**Records excerpted from a collection**:
Content starts
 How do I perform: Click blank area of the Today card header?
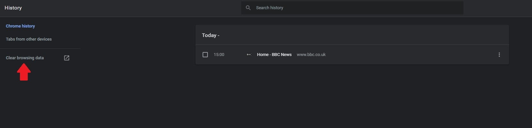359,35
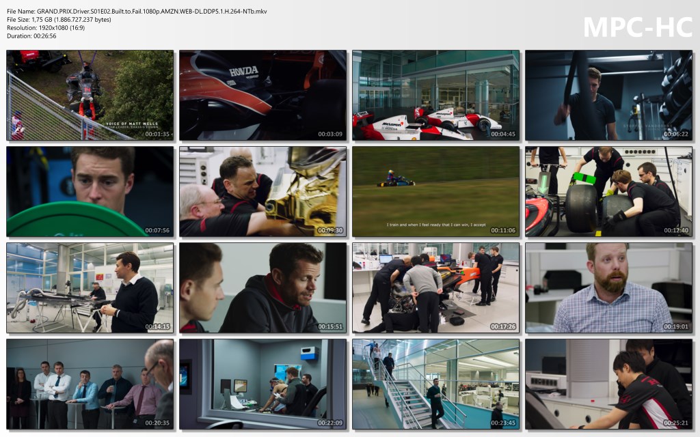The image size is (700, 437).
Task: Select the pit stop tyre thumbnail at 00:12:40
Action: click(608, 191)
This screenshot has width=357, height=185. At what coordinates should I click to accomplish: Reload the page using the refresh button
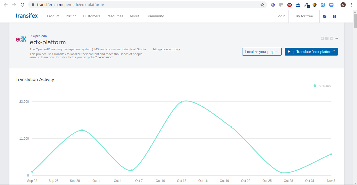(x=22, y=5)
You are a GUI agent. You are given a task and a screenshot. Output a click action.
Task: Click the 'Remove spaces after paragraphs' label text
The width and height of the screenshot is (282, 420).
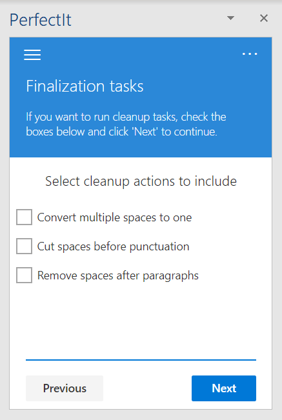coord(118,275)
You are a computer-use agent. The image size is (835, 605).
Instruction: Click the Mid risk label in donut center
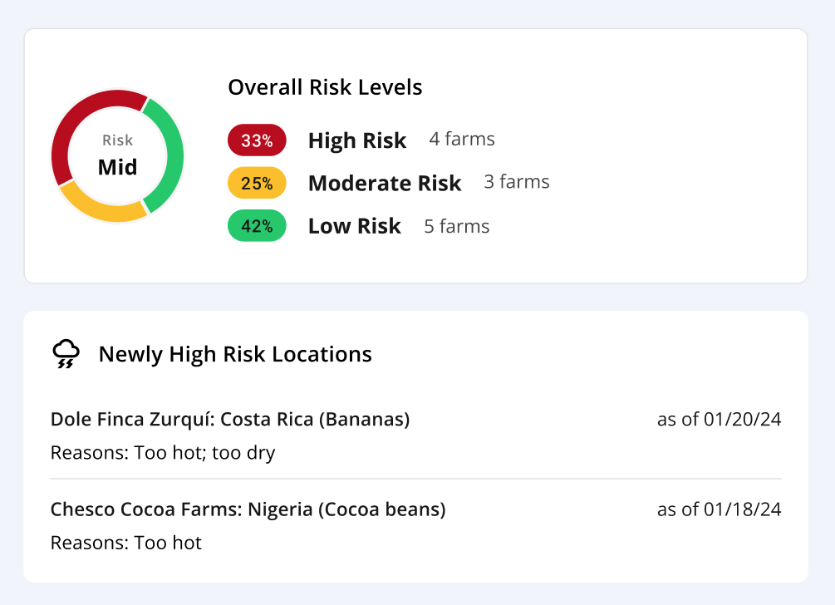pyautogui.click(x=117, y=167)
Content ends
**PROBLEM DESCRIPTION**: Go back to the records above and write them out exactly, without the pictures.

**EXERCISE SOLUTION**:
 How do I perform: Click blank area of the Today card header?
359,35
The image size is (700, 437).
Task: Select the pit stop tyre thumbnail at 00:12:40
Action: click(608, 191)
This screenshot has width=357, height=185. At what coordinates should I click to accomplish: Reload the page using the refresh button
(x=22, y=5)
You are a GUI agent. You are given a task and a screenshot. Output a click action.
Task: Click the 'Remove spaces after paragraphs' label text
The width and height of the screenshot is (282, 420).
coord(118,275)
You are a computer-use agent. The image size is (835, 605).
Instruction: Click the Mid risk label in donut center
pyautogui.click(x=117, y=167)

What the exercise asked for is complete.